Over the years, I’ve had the privilege to serve as a guide for a number of artists, non-profit leaders, educators, entrepreneurs, and others through these Four Seasons. Through this framework, we bring clarity, enable courage, develop grit, and instill the generosity needed for their journey ahead. Each season, as shown below, is marked by a question to help move you through the cycle realizing, answering, and returning to your calling. Let’s take a deeper look.

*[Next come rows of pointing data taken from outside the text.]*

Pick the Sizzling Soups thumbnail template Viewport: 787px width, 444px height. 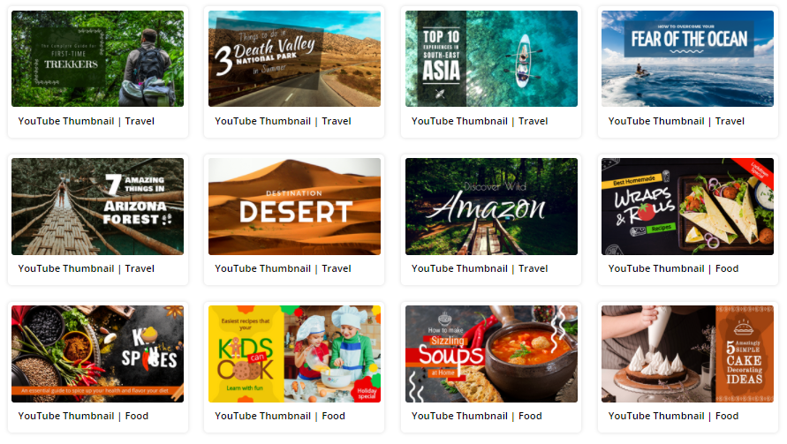coord(491,354)
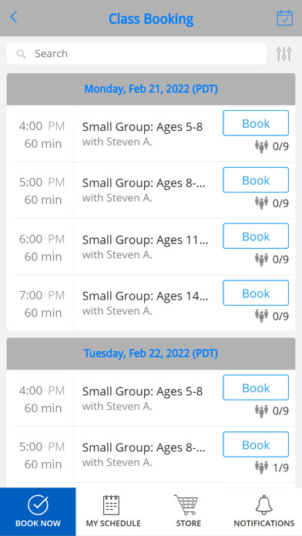Viewport: 302px width, 536px height.
Task: Click the Search input field
Action: coord(136,54)
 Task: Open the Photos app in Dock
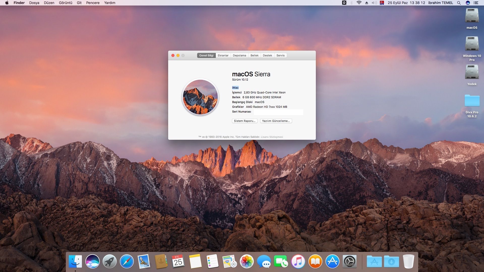247,262
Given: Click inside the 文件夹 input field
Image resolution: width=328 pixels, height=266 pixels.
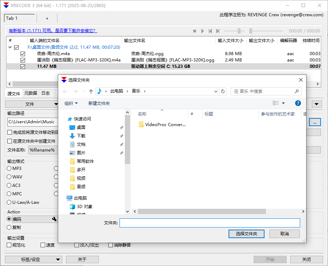Looking at the screenshot, I should coord(210,223).
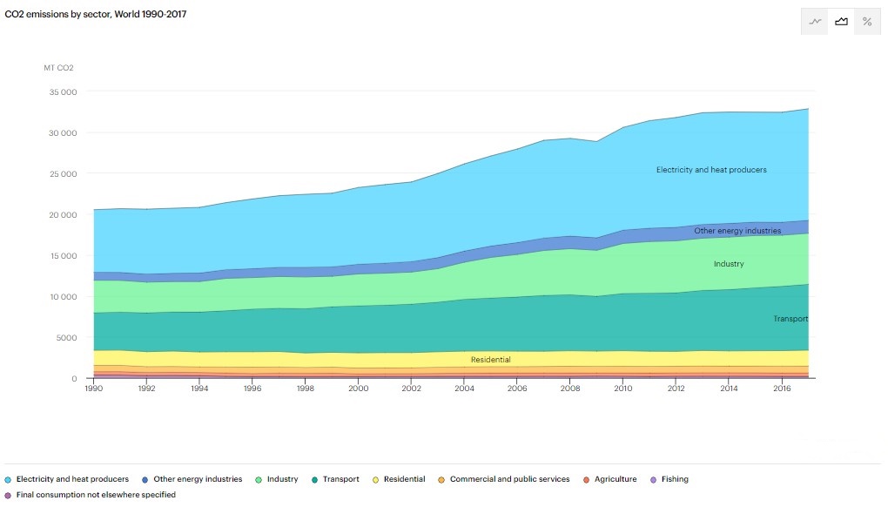Image resolution: width=888 pixels, height=507 pixels.
Task: Toggle Electricity and heat producers legend item
Action: point(71,479)
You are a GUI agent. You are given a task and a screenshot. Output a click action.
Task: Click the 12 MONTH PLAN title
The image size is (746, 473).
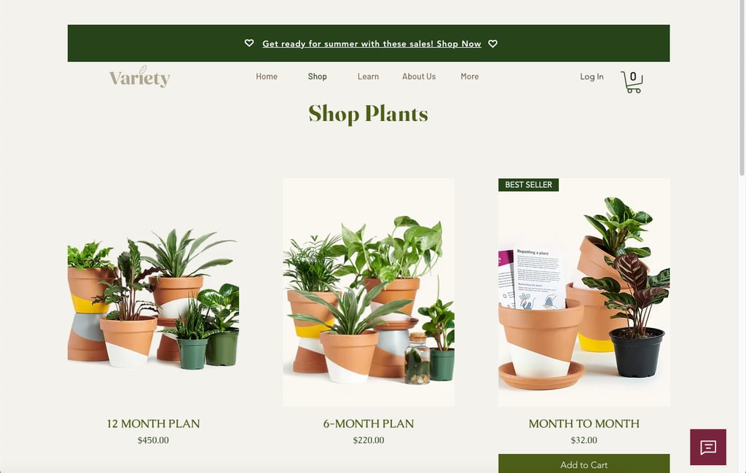point(153,423)
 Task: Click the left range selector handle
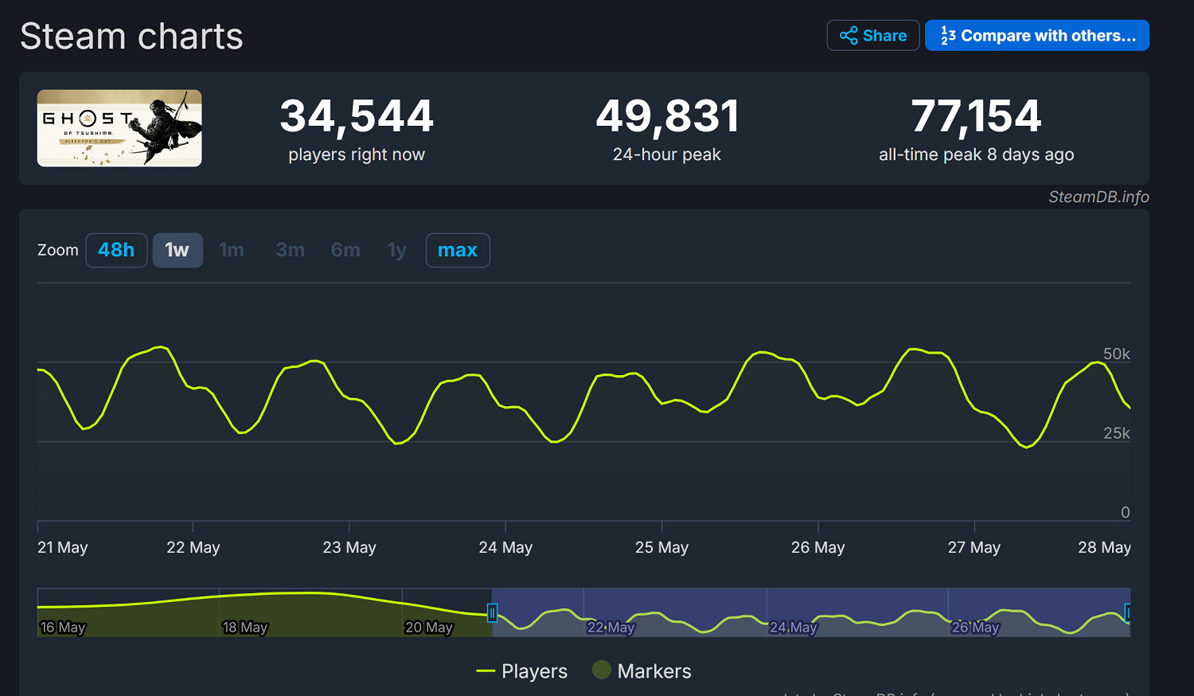click(492, 613)
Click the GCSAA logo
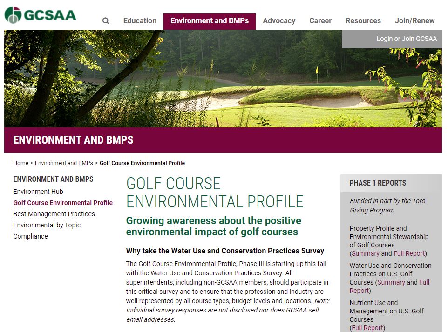This screenshot has height=332, width=448. [40, 14]
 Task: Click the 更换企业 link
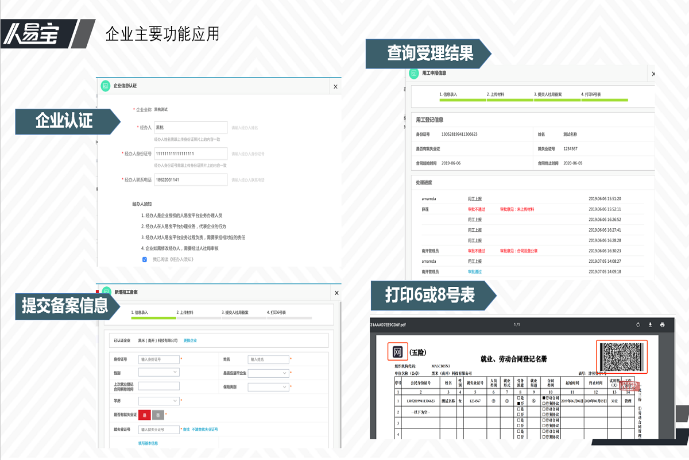pyautogui.click(x=190, y=340)
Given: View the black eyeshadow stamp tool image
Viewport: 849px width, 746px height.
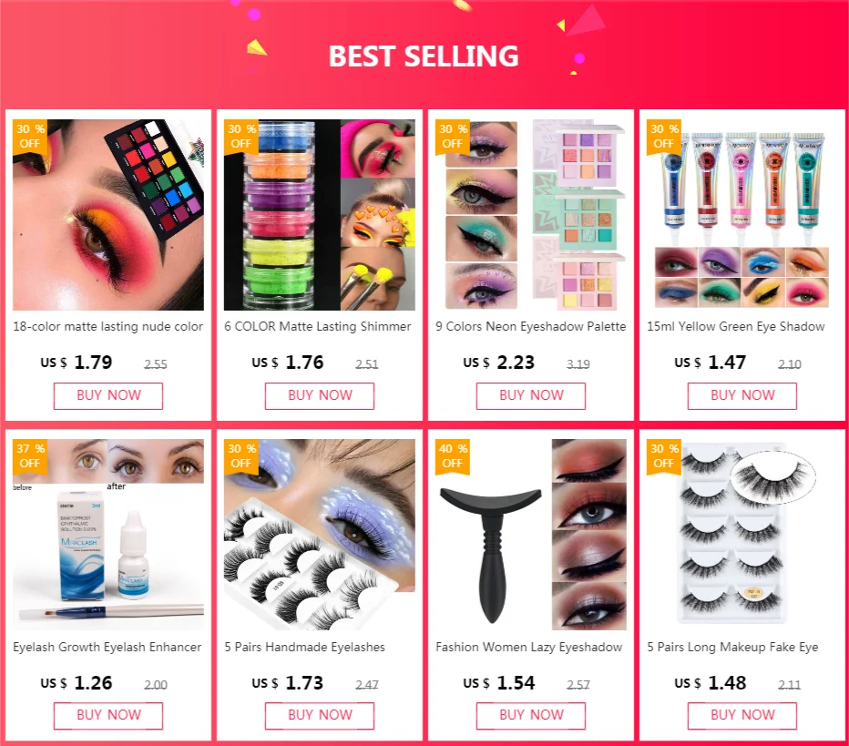Looking at the screenshot, I should click(x=530, y=535).
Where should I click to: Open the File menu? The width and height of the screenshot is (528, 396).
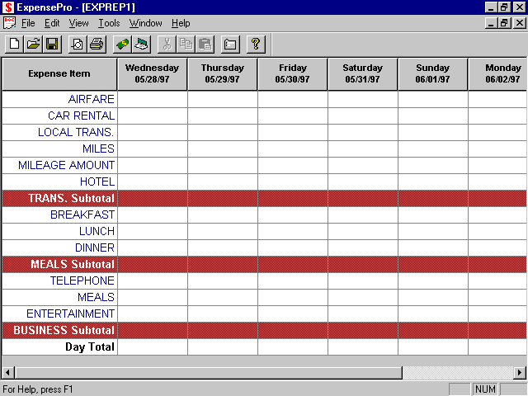[x=28, y=23]
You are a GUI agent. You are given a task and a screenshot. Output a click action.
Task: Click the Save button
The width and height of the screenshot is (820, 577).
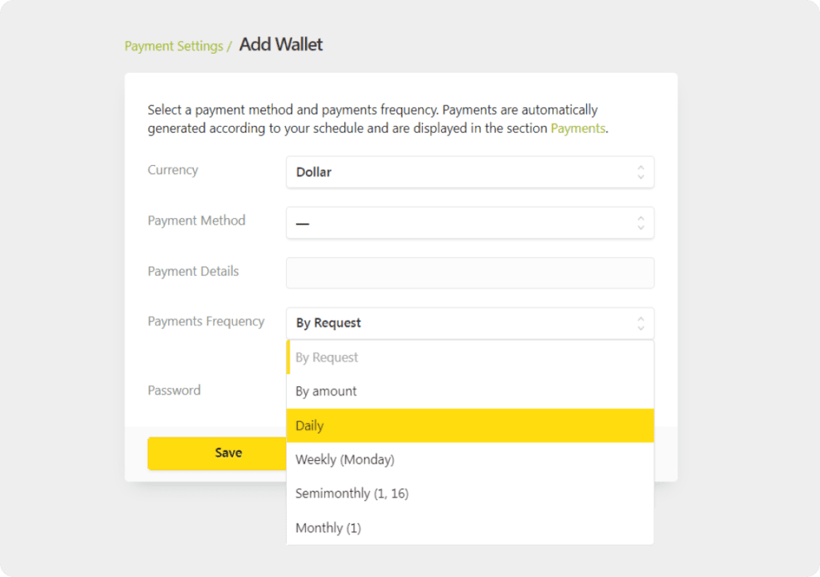pyautogui.click(x=227, y=453)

The transformative journey begins here in the world of the ordinary, the status quo. Then, in a single moment, you are disrupted by a call. This call might be an idea that illuminates new possibilities, or an experience that stirs the heart’s desire for change, or a still, small voice calling you forth. Sometimes, this call is born out of tragedy, loss, or a void. Regardless of its nature, the call will not go away. It will continue to gnaw at you until you stop what you are doing and give it the attention it requires of you.
As you explore this call, you arrive at the threshold from the old to the new. You may choose to step forth, but sometimes you are pushed across.
Will you answer the call?
You step into this new and extraordinary world. Yet quickly, your anticipation and excitement are attacked by what Steven Pressfield calls, “The Resistance.” The Resistance is very strategic — It knows that we are our own worst enemy, so it attacks our identity. The Resistance is also brutally efficient. It simply sparks the fuel of doubt and allows our own voices to tend the fire of insecurity and uncertainty.
“Who do I think I am?”
“Am I an imposter? What if they find out?”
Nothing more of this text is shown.